Today is the third day of formal and informal deliberations on items including: the role of the Global Fund as a strategic investor in Malaria, community and health systems strengthening, financing innovations for disease treatment and eradication, and a broad gender initiative.
Discussions have revolved around further simplifying the grant architecture and processes, and consolidation of partnerships on the ground. The focus is on how to be even more flexible and effective. The Fund's innovative model is a central driver behind this constant push for constructive evolution. As I've noted before, the impact on individual lives remains the benchmark against which all Global Fund projects are measured.

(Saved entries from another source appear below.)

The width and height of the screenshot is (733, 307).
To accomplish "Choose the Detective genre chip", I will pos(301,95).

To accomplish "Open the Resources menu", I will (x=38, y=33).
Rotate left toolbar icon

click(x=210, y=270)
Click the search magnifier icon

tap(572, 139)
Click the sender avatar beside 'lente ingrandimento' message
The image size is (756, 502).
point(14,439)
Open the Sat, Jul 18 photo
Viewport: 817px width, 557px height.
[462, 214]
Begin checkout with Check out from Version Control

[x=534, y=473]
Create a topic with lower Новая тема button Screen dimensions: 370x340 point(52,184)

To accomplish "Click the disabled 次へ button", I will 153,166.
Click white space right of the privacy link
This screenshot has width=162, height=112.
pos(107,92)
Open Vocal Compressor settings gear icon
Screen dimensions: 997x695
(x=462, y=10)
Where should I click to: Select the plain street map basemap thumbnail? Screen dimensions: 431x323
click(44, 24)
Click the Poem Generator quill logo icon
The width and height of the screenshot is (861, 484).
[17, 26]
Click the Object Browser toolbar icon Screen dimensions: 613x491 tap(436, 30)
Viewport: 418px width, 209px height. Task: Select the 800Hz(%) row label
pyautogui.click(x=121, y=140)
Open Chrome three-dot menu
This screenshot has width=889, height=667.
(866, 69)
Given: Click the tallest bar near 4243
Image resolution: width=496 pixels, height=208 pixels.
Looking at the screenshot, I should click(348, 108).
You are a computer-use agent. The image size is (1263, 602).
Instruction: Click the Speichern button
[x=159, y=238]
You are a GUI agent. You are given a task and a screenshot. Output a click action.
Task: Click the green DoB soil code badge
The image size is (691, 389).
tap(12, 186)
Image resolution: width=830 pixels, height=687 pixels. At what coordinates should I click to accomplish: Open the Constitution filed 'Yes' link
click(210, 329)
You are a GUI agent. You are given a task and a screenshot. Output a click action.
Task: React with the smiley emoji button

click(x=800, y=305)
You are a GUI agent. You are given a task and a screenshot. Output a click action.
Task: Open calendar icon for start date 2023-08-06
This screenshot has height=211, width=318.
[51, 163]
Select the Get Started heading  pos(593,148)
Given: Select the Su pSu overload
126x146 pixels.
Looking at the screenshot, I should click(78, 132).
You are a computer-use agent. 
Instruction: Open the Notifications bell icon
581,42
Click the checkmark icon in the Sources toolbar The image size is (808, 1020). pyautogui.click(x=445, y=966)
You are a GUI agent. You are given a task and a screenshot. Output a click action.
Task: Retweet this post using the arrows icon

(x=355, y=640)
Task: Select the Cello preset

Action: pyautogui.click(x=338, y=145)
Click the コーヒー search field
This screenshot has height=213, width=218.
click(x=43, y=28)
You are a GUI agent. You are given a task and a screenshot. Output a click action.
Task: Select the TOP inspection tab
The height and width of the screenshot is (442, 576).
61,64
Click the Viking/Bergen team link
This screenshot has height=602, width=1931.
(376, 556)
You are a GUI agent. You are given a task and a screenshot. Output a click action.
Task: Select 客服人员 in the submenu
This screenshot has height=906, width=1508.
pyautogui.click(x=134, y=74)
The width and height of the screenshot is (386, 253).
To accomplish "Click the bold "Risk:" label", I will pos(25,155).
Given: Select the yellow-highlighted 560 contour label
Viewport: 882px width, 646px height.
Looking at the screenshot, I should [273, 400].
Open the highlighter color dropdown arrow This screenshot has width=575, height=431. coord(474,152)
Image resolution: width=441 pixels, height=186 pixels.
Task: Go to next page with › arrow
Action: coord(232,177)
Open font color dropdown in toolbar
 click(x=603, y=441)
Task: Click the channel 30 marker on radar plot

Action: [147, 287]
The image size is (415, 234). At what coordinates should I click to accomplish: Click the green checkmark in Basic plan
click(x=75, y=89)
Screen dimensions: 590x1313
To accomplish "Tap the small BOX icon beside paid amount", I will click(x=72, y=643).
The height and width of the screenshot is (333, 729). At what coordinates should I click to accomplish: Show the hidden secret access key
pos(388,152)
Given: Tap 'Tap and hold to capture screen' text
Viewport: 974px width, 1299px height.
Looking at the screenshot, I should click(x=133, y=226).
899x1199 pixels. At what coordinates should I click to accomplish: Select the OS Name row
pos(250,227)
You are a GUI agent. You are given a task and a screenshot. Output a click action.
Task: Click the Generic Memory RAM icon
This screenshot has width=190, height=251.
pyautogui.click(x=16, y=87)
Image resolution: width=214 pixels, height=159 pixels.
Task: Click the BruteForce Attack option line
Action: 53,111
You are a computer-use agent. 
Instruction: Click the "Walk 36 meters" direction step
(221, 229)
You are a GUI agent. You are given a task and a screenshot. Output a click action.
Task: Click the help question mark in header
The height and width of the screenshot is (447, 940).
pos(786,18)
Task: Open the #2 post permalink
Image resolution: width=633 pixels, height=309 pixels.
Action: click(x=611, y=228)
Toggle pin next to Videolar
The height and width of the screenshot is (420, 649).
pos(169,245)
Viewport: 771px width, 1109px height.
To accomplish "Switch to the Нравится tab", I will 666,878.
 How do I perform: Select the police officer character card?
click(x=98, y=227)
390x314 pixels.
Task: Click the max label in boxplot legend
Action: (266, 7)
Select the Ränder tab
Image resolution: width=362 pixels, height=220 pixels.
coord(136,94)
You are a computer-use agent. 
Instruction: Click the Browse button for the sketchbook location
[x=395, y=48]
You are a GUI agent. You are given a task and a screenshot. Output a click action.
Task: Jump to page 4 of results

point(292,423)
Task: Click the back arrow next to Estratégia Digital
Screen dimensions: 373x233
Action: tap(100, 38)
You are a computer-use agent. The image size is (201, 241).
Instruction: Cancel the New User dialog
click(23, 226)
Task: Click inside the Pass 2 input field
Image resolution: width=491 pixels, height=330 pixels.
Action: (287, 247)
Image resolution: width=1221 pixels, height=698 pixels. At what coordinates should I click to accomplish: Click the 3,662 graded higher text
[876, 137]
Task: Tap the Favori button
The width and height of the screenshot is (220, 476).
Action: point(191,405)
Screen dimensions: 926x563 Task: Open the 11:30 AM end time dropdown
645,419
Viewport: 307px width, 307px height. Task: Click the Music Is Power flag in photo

The Fund's unique structure -- with Board representatives from donor countries, implementing countries, both developed and developing country NGOs, the private sector, and communities of people living with the three diseases -- is fundamental to this impact-targeted creativity. In all my years of observing and attending government meetings, civil society conferences, stakeholder dialogues, and corporate strategy sessions, I've never before heard the powerful chords that result from the concert of these voices given equal weight and joined by a shared goal. But tone is one thing and action is another. And action was the general call.
One example of alliance in action was the proposal from the United States and the Developed Country NGOs, chaired by HealthGap to create an extra financing round to facilitate expedited scaling up of response to the three killer diseases. This call for extra proposals would allow countries a rapid route to revise and resubmit applications not approved in the prior round, or give them another chance to apply if they were unable to meet the earlier deadline.
Rather than lament or apologize for missed opportunities, these Board members are motivated to create more chances for countries in need to access the funds that will save people from imminent death. They are treating emergencies as emergencies and seeking to open new avenues for due diligence to proceed apace. And how encouraging to see the US government work with NGOs to get this item onto the agenda.
The Global Fund is working. From December 2006 to December 2007, the year of (RED)'s inception, there's been an 88 percent increase in the number of HIV+ people on anti-retroviral treatment. There is so much more to do, but it's incredibly encouraging to see the Board representatives pushing novel steps to support the implementing counties and impacted individuals. That is partnership.